• **What the task asks**
Search the records for the word "will" and report each line that has it.

Data entries
Content starts

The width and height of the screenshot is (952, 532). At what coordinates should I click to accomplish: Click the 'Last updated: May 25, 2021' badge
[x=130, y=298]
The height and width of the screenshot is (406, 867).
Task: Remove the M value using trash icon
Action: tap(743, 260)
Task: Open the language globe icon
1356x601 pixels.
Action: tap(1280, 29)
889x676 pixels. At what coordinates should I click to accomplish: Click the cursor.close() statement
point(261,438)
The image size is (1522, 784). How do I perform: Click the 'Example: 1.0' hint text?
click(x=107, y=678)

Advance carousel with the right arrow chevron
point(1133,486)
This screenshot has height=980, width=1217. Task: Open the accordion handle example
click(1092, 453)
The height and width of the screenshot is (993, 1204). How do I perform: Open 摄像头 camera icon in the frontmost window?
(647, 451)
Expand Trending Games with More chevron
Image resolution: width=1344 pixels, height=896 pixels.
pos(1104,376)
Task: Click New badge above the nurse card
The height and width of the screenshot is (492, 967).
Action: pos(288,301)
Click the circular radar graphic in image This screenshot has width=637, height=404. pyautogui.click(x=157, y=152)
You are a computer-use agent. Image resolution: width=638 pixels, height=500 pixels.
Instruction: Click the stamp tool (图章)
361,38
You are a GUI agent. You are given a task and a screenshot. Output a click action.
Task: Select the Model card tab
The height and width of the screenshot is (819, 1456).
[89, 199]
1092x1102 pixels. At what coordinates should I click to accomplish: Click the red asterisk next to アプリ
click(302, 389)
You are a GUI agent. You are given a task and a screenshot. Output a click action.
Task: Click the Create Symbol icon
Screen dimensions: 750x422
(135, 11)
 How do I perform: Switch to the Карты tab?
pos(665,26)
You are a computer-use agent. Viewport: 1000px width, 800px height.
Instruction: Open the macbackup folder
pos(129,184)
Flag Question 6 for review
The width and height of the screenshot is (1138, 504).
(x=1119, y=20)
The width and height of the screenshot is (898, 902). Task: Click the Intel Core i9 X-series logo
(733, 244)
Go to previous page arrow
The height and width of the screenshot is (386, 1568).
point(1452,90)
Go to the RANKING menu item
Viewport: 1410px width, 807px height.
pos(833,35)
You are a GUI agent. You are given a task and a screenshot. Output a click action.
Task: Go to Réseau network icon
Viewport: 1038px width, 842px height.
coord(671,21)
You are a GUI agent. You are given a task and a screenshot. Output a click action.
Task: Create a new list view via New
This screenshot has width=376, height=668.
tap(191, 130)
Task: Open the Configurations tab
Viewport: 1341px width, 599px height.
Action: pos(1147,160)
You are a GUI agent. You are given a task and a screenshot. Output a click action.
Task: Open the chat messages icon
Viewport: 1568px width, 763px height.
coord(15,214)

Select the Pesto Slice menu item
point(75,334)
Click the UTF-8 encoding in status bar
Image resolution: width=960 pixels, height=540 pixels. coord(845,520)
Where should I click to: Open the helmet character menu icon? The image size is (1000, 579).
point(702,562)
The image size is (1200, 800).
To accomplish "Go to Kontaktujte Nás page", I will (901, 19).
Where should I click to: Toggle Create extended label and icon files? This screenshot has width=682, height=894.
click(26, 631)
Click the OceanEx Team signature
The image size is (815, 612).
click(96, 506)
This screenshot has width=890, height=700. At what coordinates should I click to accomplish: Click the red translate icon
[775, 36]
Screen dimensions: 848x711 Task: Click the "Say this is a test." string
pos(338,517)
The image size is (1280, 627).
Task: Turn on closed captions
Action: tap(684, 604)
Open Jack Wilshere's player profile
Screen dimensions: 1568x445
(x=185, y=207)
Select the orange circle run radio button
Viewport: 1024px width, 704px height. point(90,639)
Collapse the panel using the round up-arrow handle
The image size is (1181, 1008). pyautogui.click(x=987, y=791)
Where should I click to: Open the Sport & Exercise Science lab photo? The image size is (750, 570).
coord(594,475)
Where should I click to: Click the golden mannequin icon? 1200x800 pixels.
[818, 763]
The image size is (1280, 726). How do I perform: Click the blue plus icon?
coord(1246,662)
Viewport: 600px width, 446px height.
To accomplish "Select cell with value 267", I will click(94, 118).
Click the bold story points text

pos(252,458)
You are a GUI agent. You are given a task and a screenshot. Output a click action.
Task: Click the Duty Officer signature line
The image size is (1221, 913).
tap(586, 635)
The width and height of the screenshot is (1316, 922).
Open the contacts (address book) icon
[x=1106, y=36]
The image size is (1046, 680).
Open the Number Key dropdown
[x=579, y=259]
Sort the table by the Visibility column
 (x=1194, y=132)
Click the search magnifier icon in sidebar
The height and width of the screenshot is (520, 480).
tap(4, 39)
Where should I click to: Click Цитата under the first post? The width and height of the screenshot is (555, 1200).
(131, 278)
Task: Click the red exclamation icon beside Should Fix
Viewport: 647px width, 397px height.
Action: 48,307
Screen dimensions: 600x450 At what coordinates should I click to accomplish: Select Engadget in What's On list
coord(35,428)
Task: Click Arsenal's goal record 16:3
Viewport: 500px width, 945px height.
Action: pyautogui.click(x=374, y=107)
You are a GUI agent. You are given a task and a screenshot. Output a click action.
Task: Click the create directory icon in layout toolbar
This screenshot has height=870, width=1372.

Content ends

• **Response**
To accomplish "Go to Kontaktujte Nás page", I will (901, 19).
To accomplish "Select cell with value 267", I will click(94, 118).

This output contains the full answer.